Americans with Disabilities Act (ADA)
According to the Americans with Disabilities Act, ADA, an employer must give “reasonable accommodations” to seriously disabled people.
Not many liens attach to compensation claims. However, child support, medicare, public aid, Employee Retirement Income Security Act of 1974 (ERISA), income tax liens, attorneys fees, veterans benefits, and other government payments may be a lien on a workers compensation claim. If, as a result of your injury, you will in the future apply for certain medical benefits from the government, for example medicare or medicaid, you may need to set aside money for that in your settlement.
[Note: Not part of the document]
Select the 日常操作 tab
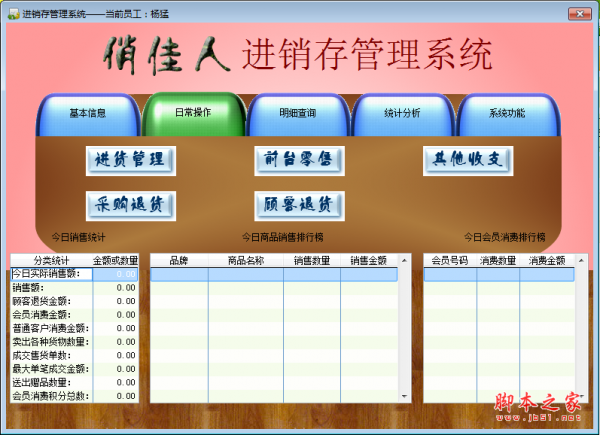Viewport: 600px width, 435px height. click(193, 114)

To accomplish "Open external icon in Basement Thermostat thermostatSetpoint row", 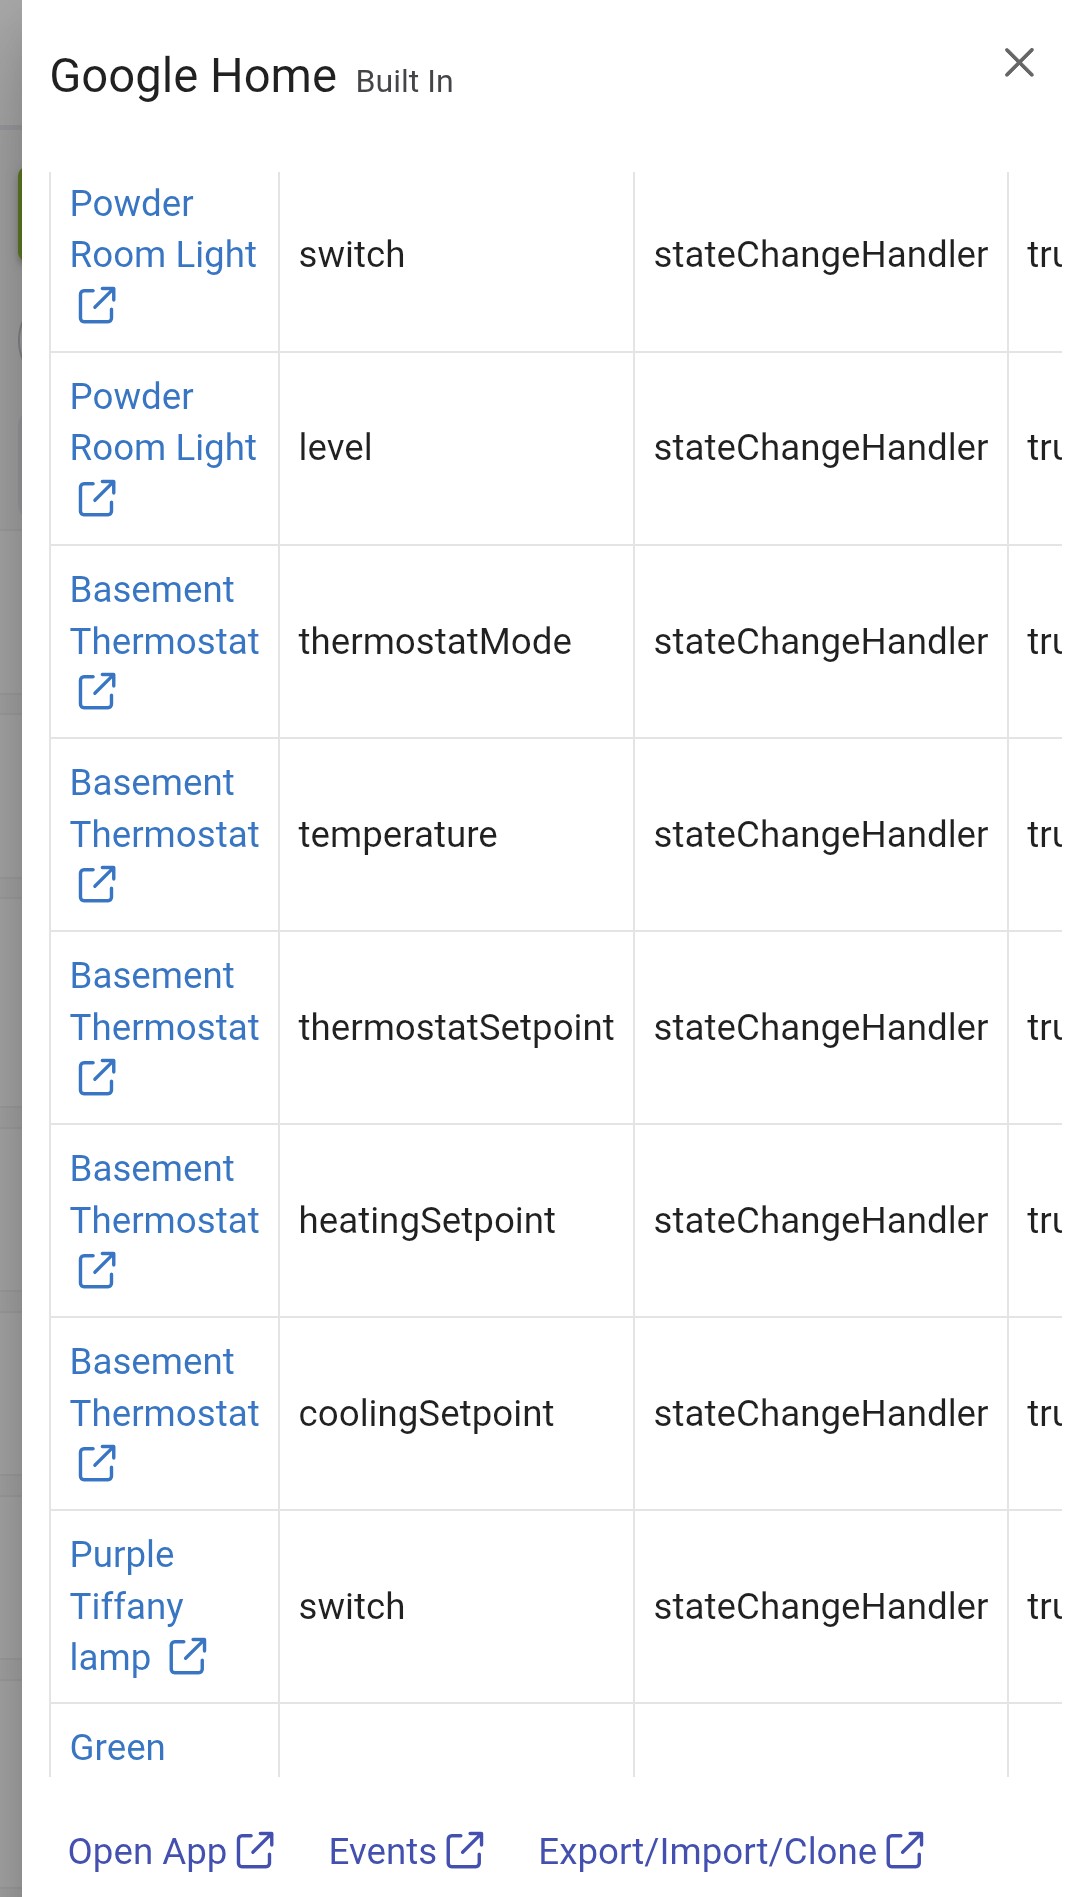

Claimants get a hearing. There is no right to a jury trial. The hearing is conducted by an arbitrator. If the arbitrators decision is appealed the Industrial Commission hears the case and either accepts the findings of the arbitrator or makes new findings, giving a new award.
Many lawyers that do not know much about workers compensation will take a case. A single compensation claim may be profitable for a lawyer, even if handled badly. Make sure you get a lawyer that does enough to know what he or she is doing. The rules are much different from normal court. Also make sure you get a lawyer who has a working knowledge of the medical issues. Get a lawyer that handles a lot of injury claims. Medical issues in injury claims are confusing to lawyers who do not handle them. Often if you ask a question to a doctor one way a certain answer will be given. If you change the wording a little the answer will be different. For instance, if a lawyer asks if a plaintiff who suffered a soft tissue injury has a permanent disability the doctor may say no. If the lawyer asks the same doctor about the same plaintiff “will the petitioner ever be the same as he was before the accident” the doctor may say the plaintiff may always have pain that will inhibit his ability to do things.
I have explained these concepts in broad terms so that they are easy to understand. There are exceptions to most things. Be careful.